Lending to risky sectors beyond its potential is not a sound banking policy. Unscientific credit projection far beyond the actual potential is one of the main reasons for accumulation of bad loan. The recently concluded Gyan Sangam summit in Pune discussed various mechanisms to prevent NPA growth in banking sector. Pressure is on for recapitalisation, loan restructure, one time settlement and loan waiver. The big why is whether the recapitalization, loan restructuring, loan waiver and one time settlement can address banking sector crisis which has its root in poor credit appraisal, political interference mainly in state co-operative banks, poor credit monitoring, poor selection of borrowers, loss of entrepreneurship and societal behavioral change for grant and subsidy. In order to stem the rot, Banks need to revamp its HR policy as maximum frauds in banks are linked to internal staff. The banks have to put in place a transparent recruitment policy for its board of directors and CEO.

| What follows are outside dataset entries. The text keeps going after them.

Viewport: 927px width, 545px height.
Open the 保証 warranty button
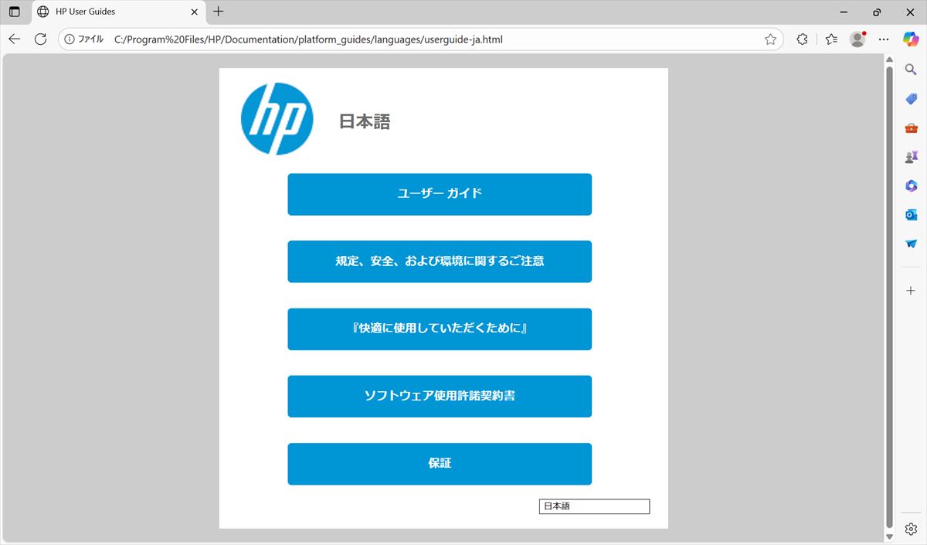(x=440, y=464)
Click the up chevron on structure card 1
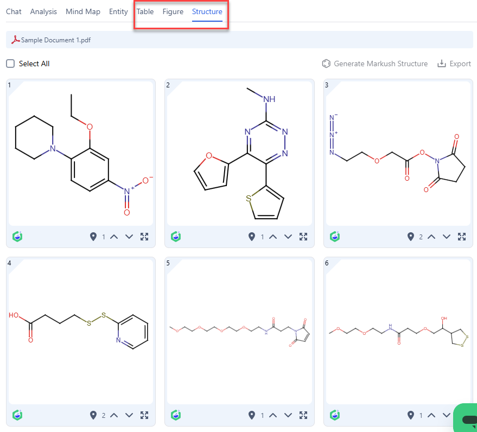Image resolution: width=477 pixels, height=432 pixels. 114,237

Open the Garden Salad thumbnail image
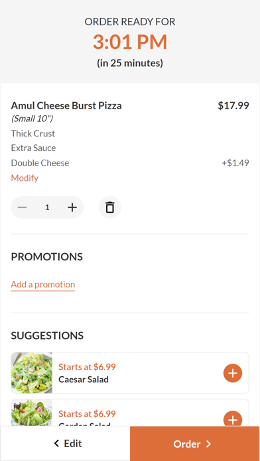32,413
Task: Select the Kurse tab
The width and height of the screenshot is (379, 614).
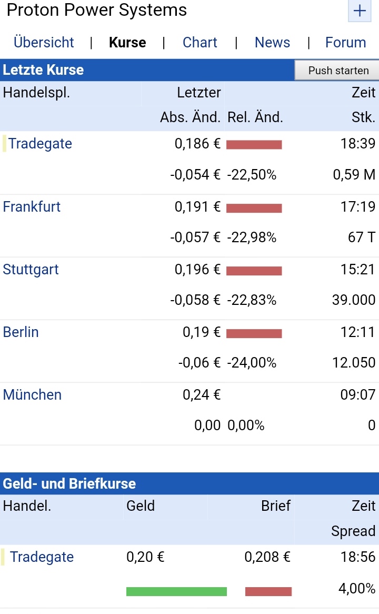Action: point(127,43)
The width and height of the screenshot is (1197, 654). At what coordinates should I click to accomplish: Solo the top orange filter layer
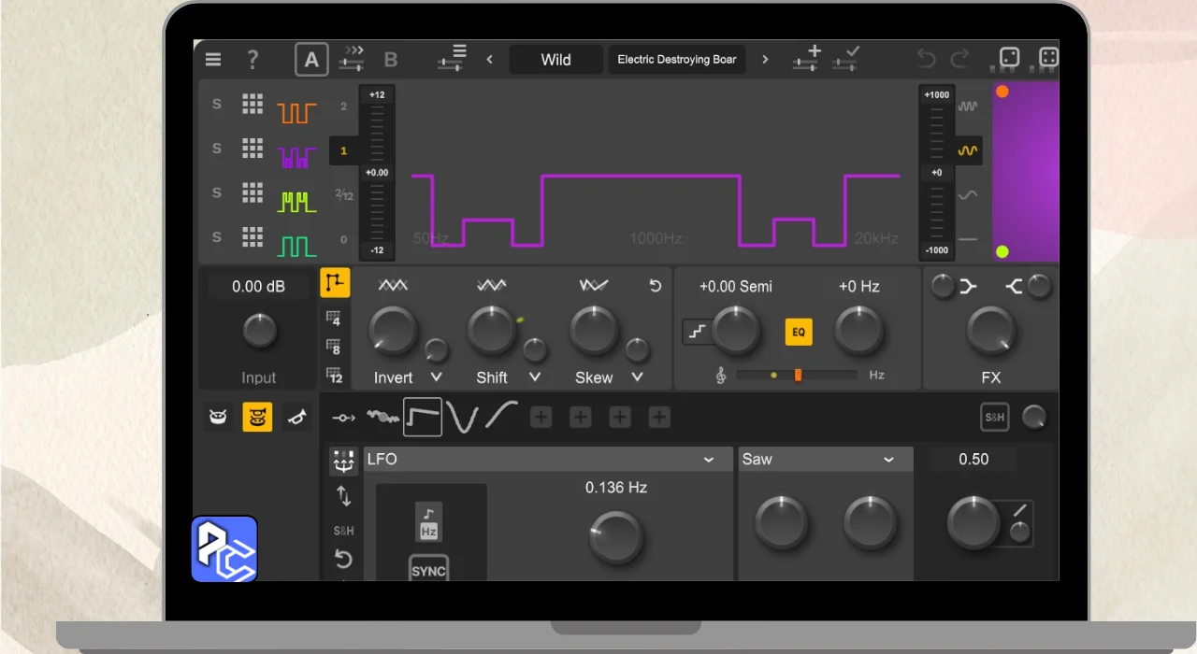tap(217, 104)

Indian banking sector is fast drifting away from sound loaning operation to investment banking. This happens mainly due to difficulty in recovering the loan from borrowers due to political interference, growing documentation frauds, long and painful legal procedures to recover loan from willful defaulters and lack of social safety. For the first time in the history, the Modi government has stated it would not interfere in banks’ functioning.
As per Banking Regulation Act, Banks have to serve social good while doing business. Private banks should come out from their comfort zone and share the social responsibility of opening zero balance accounts, meeting priority sector’s need and stepping up development banking activities like PSBs for social good. Prime Minister Narendra Modi has advised bankers to be fearless in taking financial decision which is a positive gesture.
In order to make credit serve social good, the Union Government has to take every step to create credit absorption capacity in different sectors. So, there is a need for small, medium and big banks for a strong financial sector. The main objective of banks should be to nurture a healthy credit cycle. If the credit cycle is healthy, credit would serve the ultimate purpose of generating surplus after repayment of loan. It would create real assets for the borrowers which will ultimately bring
prosperity to the family and the country as a whole.